When successful theatre actress Eleanor Loraine (Anne Heywood) arrives at the Bruges airport she accidentally meets a bald gentleman (Telly Savallas) whose mere appearance causes her to scream and faint. When Eleanor awakes, she has lost the memory of the last five years of her life. She neither remembers the supposedly accidental death of her boyfriend Peter five years earlier, nor the fact that she's married now, nor the reason for her sudden breakdown. Eleanor seems to have had a more minor case of amnesia after Peter's death, too, and clearly hasn't been in the best mental health despite professional success during the past few years, so her family and her acting partner Thomas Brown (Osvaldo Ruggieri) are rather slick and practiced in their attempts to help her come back to the present again, but Eleanor is understandably unwilling to trust anyone.

The only thing Eleanor is sure of is that she not only needs to remember the life she led in the past five years but finally has to remember the circumstances of Peter's death she repressed five years ago. This project would become all the more urgent for her if she knew what the audience knows - that the bald gentleman who caused all this is a professional killer, and that he is now stalking her, as if he'd feel the need to get rid of a witness to one of his murders…

Alberto De Martino's L'assassino (whose titular telephone habits aren't actually important to the movie's plot, by the way) is a giallo about confusion and uncertainty. Eleanor - as picture-perfectly played by Heywood - spends the largest part of the film utterly confounded by what is going on around her, unsure not only of the meaning and truth of her surroundings, but also of her own identity, trying to interpret herself and her life through what other people tell her and her fragmentarily returning memory. While the audience knows a bit more than Eleanor does, and can guess even more, that surplus knowledge is never concrete enough for us to feel superior and secure in that knowledge. We may be pretty sure that Telly Savalas's sneer is that of a killer, but we know as little as Eleanor does about how the world she tries to understand truly works.

One of the film's more ridiculous but effective moments comes when Eleanor confuses her real life with elements of a theatre role she was playing, an idea that is absolutely fantastic on a thematic level but becomes more problematic if one attempts to apply the rules of normal reality to it. Realistically, Eleanor should remember playing a femme fatale in a stage play, not being a femme fatale, even if one takes Eleanor as an intense lover of the Method.

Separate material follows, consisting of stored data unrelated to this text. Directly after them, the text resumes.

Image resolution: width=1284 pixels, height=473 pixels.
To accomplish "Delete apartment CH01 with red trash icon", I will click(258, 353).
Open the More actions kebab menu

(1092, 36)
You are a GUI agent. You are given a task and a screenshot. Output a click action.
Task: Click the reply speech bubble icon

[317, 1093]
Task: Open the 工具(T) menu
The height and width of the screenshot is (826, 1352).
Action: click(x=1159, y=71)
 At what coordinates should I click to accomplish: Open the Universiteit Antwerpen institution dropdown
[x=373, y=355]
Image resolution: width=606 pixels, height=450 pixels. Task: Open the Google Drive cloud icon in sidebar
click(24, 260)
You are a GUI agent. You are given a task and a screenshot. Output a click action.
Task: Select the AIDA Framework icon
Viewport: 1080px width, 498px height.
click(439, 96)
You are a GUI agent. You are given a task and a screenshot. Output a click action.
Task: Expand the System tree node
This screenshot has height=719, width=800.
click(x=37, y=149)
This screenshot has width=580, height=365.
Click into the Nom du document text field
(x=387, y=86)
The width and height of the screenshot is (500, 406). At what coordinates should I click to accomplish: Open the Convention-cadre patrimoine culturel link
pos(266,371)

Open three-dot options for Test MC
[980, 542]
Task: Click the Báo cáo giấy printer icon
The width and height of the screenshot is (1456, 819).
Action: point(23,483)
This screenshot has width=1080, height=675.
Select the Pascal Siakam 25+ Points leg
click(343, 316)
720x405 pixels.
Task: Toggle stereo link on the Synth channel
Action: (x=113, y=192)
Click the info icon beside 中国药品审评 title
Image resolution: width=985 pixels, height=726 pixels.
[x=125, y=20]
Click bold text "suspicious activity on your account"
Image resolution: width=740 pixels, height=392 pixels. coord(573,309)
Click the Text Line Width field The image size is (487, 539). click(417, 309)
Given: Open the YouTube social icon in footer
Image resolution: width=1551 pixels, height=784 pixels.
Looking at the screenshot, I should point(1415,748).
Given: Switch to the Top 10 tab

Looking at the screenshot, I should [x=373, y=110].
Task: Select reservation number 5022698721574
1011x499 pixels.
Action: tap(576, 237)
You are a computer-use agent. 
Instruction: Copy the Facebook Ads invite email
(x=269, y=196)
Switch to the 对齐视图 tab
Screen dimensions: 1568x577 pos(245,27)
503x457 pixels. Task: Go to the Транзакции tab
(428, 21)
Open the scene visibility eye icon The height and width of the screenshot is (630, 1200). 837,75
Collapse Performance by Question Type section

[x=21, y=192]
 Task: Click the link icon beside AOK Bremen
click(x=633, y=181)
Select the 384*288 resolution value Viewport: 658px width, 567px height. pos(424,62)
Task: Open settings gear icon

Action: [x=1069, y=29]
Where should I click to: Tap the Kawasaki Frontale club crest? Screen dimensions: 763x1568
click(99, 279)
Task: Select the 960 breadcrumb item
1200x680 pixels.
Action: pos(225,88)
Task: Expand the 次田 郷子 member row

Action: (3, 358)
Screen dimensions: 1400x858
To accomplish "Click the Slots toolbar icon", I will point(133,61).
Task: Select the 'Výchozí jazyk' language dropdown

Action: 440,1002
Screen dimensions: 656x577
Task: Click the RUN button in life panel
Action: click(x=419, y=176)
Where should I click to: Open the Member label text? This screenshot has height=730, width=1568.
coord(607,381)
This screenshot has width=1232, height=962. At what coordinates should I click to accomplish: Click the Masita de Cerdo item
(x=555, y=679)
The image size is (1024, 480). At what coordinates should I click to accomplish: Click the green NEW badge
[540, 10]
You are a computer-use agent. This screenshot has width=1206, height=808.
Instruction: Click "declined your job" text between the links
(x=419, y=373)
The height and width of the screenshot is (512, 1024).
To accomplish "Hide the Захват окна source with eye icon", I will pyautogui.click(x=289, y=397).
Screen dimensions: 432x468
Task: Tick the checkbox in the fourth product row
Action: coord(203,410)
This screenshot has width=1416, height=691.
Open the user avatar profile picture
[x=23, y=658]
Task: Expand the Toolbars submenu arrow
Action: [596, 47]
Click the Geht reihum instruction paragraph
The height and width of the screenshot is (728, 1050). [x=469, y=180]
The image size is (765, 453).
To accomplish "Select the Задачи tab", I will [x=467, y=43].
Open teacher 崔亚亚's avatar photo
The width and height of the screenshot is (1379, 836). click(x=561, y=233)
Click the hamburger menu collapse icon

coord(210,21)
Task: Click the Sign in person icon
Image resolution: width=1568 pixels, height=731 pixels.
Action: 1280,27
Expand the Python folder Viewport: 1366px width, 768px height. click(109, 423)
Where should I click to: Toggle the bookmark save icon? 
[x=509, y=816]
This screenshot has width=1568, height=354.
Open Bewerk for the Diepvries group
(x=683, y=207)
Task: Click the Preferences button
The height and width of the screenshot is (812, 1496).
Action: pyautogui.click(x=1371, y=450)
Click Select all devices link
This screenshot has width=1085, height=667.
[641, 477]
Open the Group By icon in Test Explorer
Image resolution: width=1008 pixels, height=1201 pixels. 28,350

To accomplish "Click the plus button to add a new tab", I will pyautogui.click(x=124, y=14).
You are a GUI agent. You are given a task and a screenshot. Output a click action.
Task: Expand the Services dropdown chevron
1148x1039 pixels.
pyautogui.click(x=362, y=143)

It is, however, this feeling of irreality, of a lingering, dream-like confusion that makes it difficult to separate truth, dream, memory, and stage play from each other that is L'assassino's great strength. It's not about being realistic, but about sucking the audience into the same state of mind Eleanor - and sometimes, it seems, also the killer - is in. Here, the giallo is an engine of confusion and doubt that only works all the better because it leaves consensus reality behind.

De Martino's often stylish, sometimes melodramatic and sometimes surprisingly subtle direction furthers the project of turning the movie into something close to a dream. As photographed by Joe D'Amato in a very good mood, Bruges looks like the least real place on Earth, and therefore the perfect place for Heywood to look in turns confused and determined in while the Stelvio Cipriani score swoons rather hypnotically.

On the negative side, I could well have done without the evil lesbian explanation at the film's end, but then I'm not living in Italy in 1972. On the other hand (I think it's number three), this is a giallo where the heroine solves her problems under her own powers in the end, so L'assassino's politics aren't quite as conservative as one would fear. I'm not even sure that should come as much of a surprise in a film this devoted to letting its audience share the state of mind of said heroine.